== RECORDS SUPPLIED ==

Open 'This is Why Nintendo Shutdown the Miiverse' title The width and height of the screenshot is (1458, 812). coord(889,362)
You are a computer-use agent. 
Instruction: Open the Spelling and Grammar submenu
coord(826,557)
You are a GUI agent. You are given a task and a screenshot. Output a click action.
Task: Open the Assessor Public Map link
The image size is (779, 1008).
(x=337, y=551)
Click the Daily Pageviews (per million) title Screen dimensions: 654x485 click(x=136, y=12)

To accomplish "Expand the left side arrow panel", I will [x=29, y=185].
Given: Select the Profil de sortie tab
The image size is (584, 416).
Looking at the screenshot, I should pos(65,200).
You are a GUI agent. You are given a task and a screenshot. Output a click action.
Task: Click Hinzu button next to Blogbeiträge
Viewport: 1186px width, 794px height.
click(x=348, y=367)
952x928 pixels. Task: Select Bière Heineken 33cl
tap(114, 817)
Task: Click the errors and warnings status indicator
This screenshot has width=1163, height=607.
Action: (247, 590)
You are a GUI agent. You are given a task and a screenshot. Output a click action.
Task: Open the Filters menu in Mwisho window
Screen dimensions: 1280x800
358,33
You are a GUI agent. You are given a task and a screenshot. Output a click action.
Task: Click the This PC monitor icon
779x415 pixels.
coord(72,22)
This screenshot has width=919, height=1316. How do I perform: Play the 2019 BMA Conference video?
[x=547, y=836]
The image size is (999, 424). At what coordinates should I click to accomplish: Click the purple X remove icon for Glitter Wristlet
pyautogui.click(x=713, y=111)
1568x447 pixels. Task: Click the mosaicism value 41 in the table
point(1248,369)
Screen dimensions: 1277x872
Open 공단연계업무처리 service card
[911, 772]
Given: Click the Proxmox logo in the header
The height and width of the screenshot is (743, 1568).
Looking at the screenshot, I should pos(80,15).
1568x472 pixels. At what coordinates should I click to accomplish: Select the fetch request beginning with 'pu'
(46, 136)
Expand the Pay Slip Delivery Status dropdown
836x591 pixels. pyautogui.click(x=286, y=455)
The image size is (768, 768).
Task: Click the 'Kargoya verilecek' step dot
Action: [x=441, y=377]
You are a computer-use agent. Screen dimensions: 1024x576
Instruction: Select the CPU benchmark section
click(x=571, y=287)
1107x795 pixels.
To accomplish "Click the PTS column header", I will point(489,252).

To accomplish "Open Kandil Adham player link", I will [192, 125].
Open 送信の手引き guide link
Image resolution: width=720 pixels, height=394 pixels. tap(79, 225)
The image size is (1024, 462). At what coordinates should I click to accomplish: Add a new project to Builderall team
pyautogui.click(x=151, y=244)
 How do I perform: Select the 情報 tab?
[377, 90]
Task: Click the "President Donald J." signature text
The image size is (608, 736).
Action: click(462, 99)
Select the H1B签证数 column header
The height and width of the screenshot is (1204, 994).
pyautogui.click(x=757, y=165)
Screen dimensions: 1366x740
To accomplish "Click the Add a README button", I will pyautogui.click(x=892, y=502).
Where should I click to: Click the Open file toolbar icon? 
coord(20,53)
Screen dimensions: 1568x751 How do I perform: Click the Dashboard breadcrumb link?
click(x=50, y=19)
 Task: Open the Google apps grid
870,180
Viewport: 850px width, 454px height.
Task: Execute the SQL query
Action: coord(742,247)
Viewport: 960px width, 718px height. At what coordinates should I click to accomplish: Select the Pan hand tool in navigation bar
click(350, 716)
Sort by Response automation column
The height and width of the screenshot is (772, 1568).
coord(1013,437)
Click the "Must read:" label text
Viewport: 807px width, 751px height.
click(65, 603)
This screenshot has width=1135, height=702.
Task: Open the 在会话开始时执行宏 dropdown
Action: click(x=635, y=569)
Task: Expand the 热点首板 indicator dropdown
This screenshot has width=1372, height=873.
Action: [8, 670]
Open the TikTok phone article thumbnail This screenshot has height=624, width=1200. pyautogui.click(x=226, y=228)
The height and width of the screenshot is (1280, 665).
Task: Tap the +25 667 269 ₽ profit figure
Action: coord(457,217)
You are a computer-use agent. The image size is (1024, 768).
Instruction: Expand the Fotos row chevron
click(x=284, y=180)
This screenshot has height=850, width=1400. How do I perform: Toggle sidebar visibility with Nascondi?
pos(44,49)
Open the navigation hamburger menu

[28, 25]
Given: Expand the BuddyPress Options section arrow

== EXERCISE INSTRUCTIONS ==
Every line of the data is to be printed again exactly.

== SOLUTION FOR THIS TASK ==
Open 'This is Why Nintendo Shutdown the Miiverse' title The width and height of the screenshot is (1458, 812). coord(889,362)
You are a computer-use agent. 
Instruction: Open the Spelling and Grammar submenu
coord(826,557)
You are a GUI agent. You are given a task and a screenshot. Output a click action.
Task: Open the Assessor Public Map link
The image size is (779, 1008).
(x=337, y=551)
Click the Daily Pageviews (per million) title Screen dimensions: 654x485 click(x=136, y=12)

To accomplish "Expand the left side arrow panel", I will [x=29, y=185].
Given: Select the Profil de sortie tab
The image size is (584, 416).
Looking at the screenshot, I should pos(65,200).
You are a GUI agent. You are given a task and a screenshot. Output a click action.
Task: Click Hinzu button next to Blogbeiträge
Viewport: 1186px width, 794px height.
click(x=348, y=367)
952x928 pixels. Task: Select Bière Heineken 33cl
tap(114, 817)
Task: Click the errors and warnings status indicator
This screenshot has width=1163, height=607.
Action: (247, 590)
You are a GUI agent. You are given a task and a screenshot. Output a click action.
Task: Open the Filters menu in Mwisho window
Screen dimensions: 1280x800
358,33
You are a GUI agent. You are given a task and a screenshot. Output a click action.
Task: Click the This PC monitor icon
779x415 pixels.
coord(72,22)
This screenshot has width=919, height=1316. How do I perform: Play the 2019 BMA Conference video?
[x=547, y=836]
The image size is (999, 424). At what coordinates should I click to accomplish: Click the purple X remove icon for Glitter Wristlet
pyautogui.click(x=713, y=111)
1568x447 pixels. Task: Click the mosaicism value 41 in the table
point(1248,369)
Screen dimensions: 1277x872
Open 공단연계업무처리 service card
[911, 772]
Given: Click the Proxmox logo in the header
The height and width of the screenshot is (743, 1568).
Looking at the screenshot, I should pos(80,15).
1568x472 pixels. At what coordinates should I click to accomplish: Select the fetch request beginning with 'pu'
(46, 136)
Expand the Pay Slip Delivery Status dropdown
836x591 pixels. pyautogui.click(x=286, y=455)
The image size is (768, 768).
Task: Click the 'Kargoya verilecek' step dot
Action: [x=441, y=377]
You are a computer-use agent. Screen dimensions: 1024x576
Instruction: Select the CPU benchmark section
click(x=571, y=287)
1107x795 pixels.
To accomplish "Click the PTS column header", I will point(489,252).

To accomplish "Open Kandil Adham player link", I will [192, 125].
Open 送信の手引き guide link
Image resolution: width=720 pixels, height=394 pixels. tap(79, 225)
The image size is (1024, 462). At what coordinates should I click to accomplish: Add a new project to Builderall team
pyautogui.click(x=151, y=244)
 How do I perform: Select the 情報 tab?
[377, 90]
Task: Click the "President Donald J." signature text
The image size is (608, 736).
Action: click(462, 99)
Select the H1B签证数 column header
The height and width of the screenshot is (1204, 994).
pyautogui.click(x=757, y=165)
Screen dimensions: 1366x740
To accomplish "Click the Add a README button", I will pyautogui.click(x=892, y=502).
Where should I click to: Click the Open file toolbar icon? 
coord(20,53)
Screen dimensions: 1568x751 How do I perform: Click the Dashboard breadcrumb link?
click(x=50, y=19)
 Task: Open the Google apps grid
870,180
Viewport: 850px width, 454px height.
Task: Execute the SQL query
Action: coord(742,247)
Viewport: 960px width, 718px height. At what coordinates should I click to accomplish: Select the Pan hand tool in navigation bar
click(350, 716)
Sort by Response automation column
The height and width of the screenshot is (772, 1568).
coord(1013,437)
Click the "Must read:" label text
Viewport: 807px width, 751px height.
click(65, 603)
This screenshot has width=1135, height=702.
Task: Open the 在会话开始时执行宏 dropdown
Action: click(x=635, y=569)
Task: Expand the 热点首板 indicator dropdown
This screenshot has width=1372, height=873.
Action: [8, 670]
Open the TikTok phone article thumbnail This screenshot has height=624, width=1200. pyautogui.click(x=226, y=228)
The height and width of the screenshot is (1280, 665).
Task: Tap the +25 667 269 ₽ profit figure
Action: coord(457,217)
You are a computer-use agent. The image size is (1024, 768).
Instruction: Expand the Fotos row chevron
click(x=284, y=180)
This screenshot has height=850, width=1400. How do I perform: Toggle sidebar visibility with Nascondi?
pos(44,49)
Open the navigation hamburger menu

[28, 25]
Given: Expand the BuddyPress Options section arrow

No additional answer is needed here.